Some may feel the use of electronic safety devices unsuitable for the arduous applications within a feed mill, but these devices can handle pull-out forces up to 8KN (much more than even the strongest person could manage), often use vibration tolerant encapsulated solid-state failsafe electronics and achieve very high ingress protection ratings, including IP65, IP67 & IP69.
Lockout methods for local safeguarding
The selection of the safety interlock is only part of the story, plant and equipment used in industrial facilities is often extremely dangerous and therefore the safety-related control system used to safeguard many of the dangerous parts needs to be designed to meet a high performance level and detect faults when they occur. It is no good to only find out your guard interlock has failed when the machine doesn’t stop on opening the guard door!
This is one of the most common issues Euchner comes across when visiting sites, with machinery operators not aware of their responsibilities and the risk assessments that have been undertaken not thorough enough into the safeguarding measures being provided by a particular safety control system. “Many site-based risk assessments highlight the safeguard measures that are fitted to a machine, such as interlocks, pull-cords, etc., but has someone actually assessed the design of the electrical control system behind the devices?” suggests Dearden.

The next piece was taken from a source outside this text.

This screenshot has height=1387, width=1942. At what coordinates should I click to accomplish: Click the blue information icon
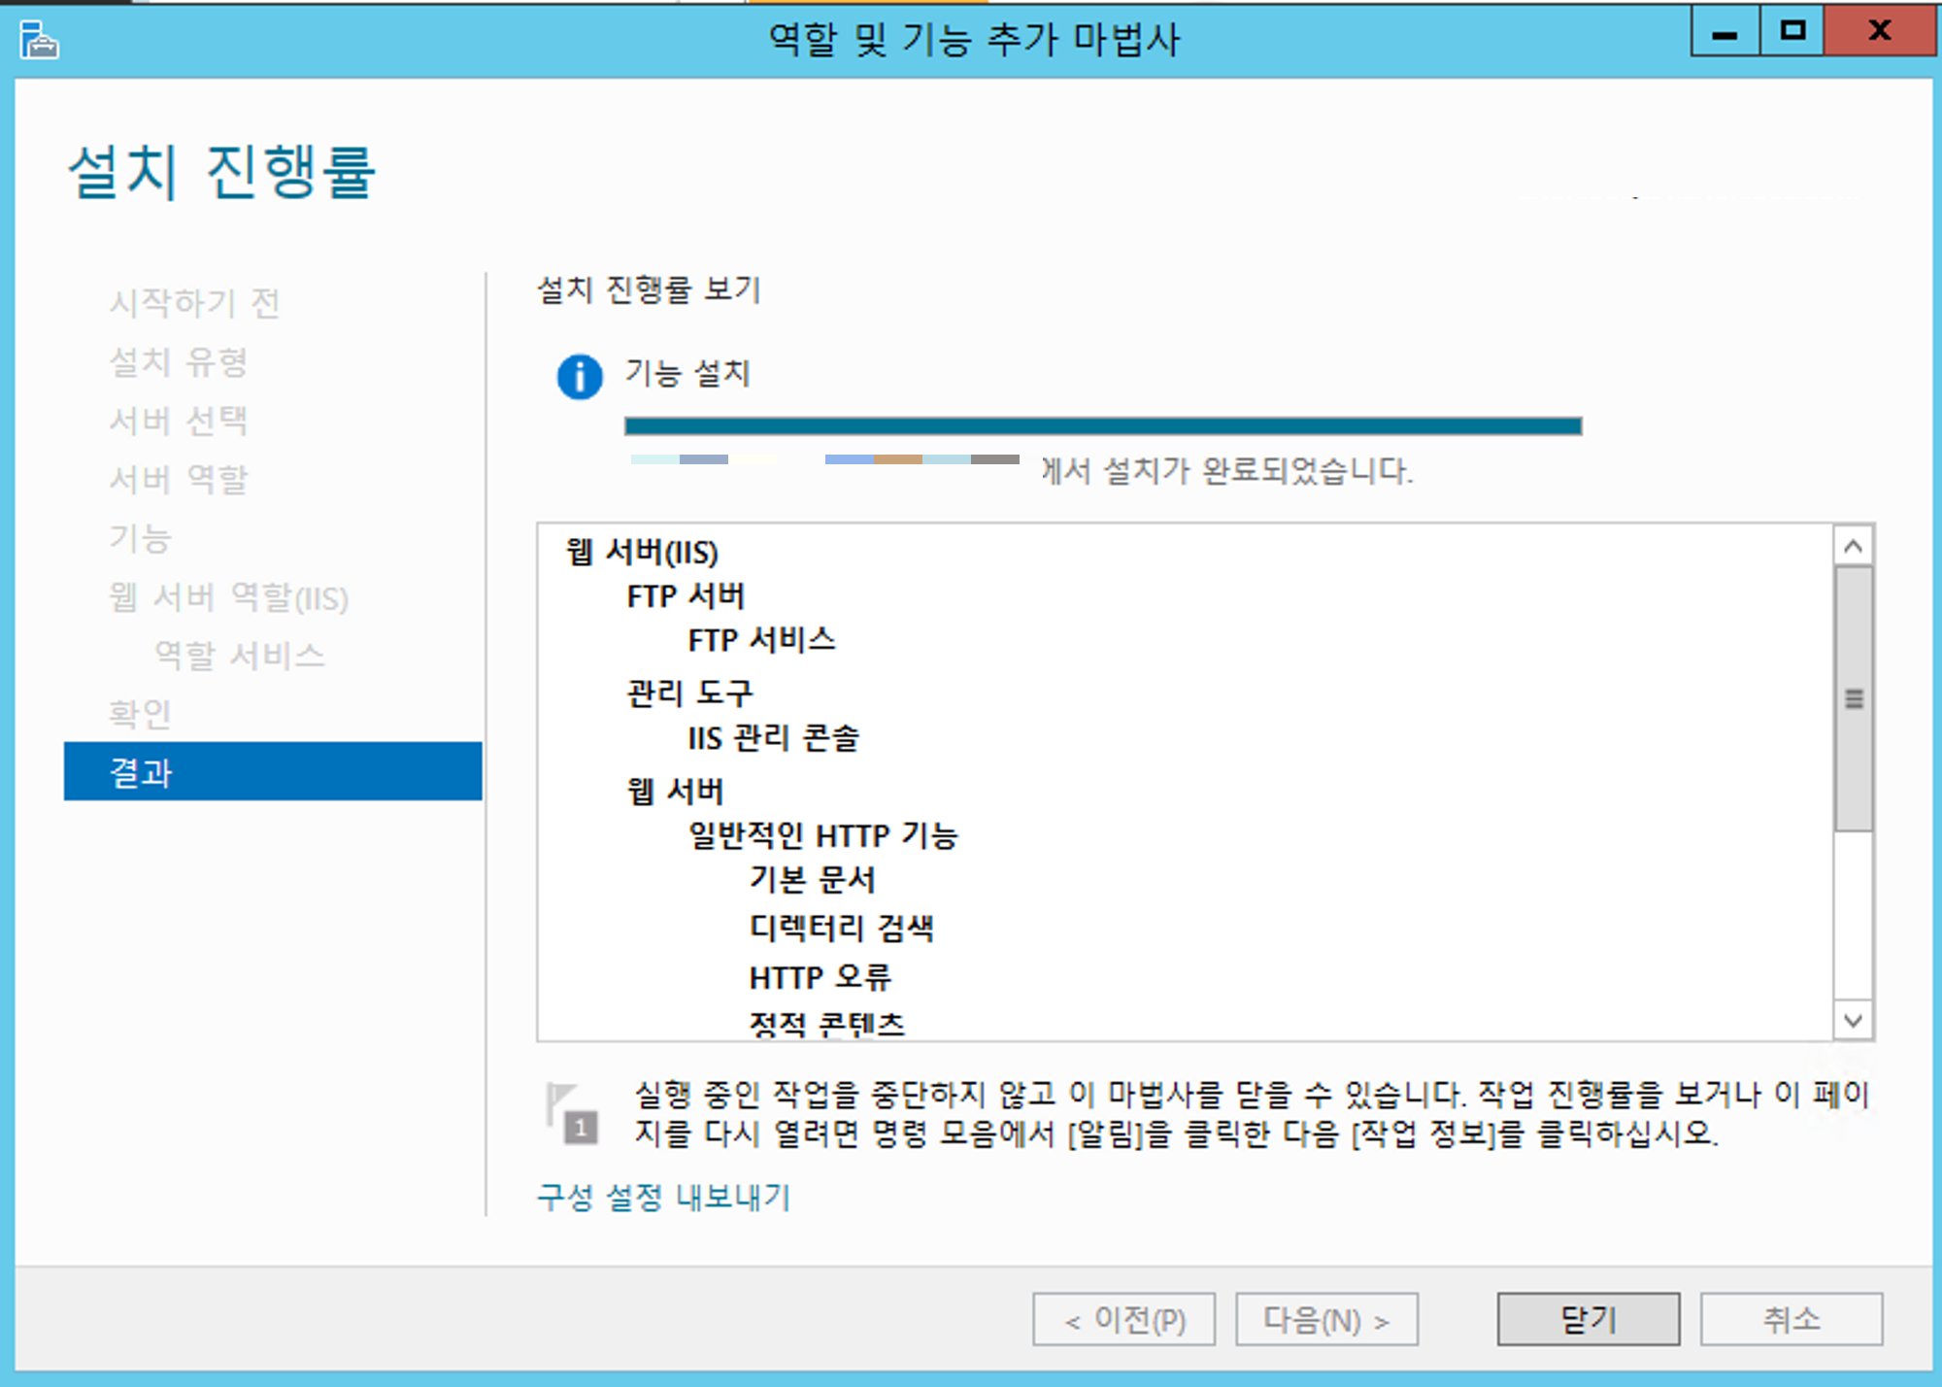tap(580, 376)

“The standards, including BS EN 13849-1, assist in the process of determining the Performance Level (PL) required for the control system protecting the hazard. And although it is sometimes seen as too complex, there is plenty of help from companies including Euchner to assist with this much-too-often missing step. The Safety Manager needs to be sure that the safety related control systems have been designed and verified irrespective of how much functional testing is taking place during the working week”.
The functional test often used at the start of a shift only shows the system is working at that single moment in time, it does not give any guarantee the system will operate next time it is called upon, which may be when someone’s life is depending on its operation!
Not all applications are the same and it is always important for the correct components to be selected for any given application. Because of the sometimes-heavy nature of products being processed, combined with a very demanding operational environment, the machinery used throughout industry creates a lot of additional challenges for both users of and original equipment designers alike.
This article has shown that by focussing on good practice with suitable equipment, it is possible to achieve increased plant efficiency at the same time as running a safer site, quashing the long-considered opinion that machinery safety reduces throughput - and not even considering the distressing consequences of not getting plant safety right in the first instance.
David Dearden is country manager, UK&I at EUCHNER
Key Points
With machinery safety, processing equipment has a number of challenges to deal with not often witnessed elsewhere
Current legislation identifies the need for taking a hierarchical approach towards safeguarding the dangerous elements of equipment
Too often the safety interlocks fitted to a machine end up being subject to manipulation or are disconnected completely.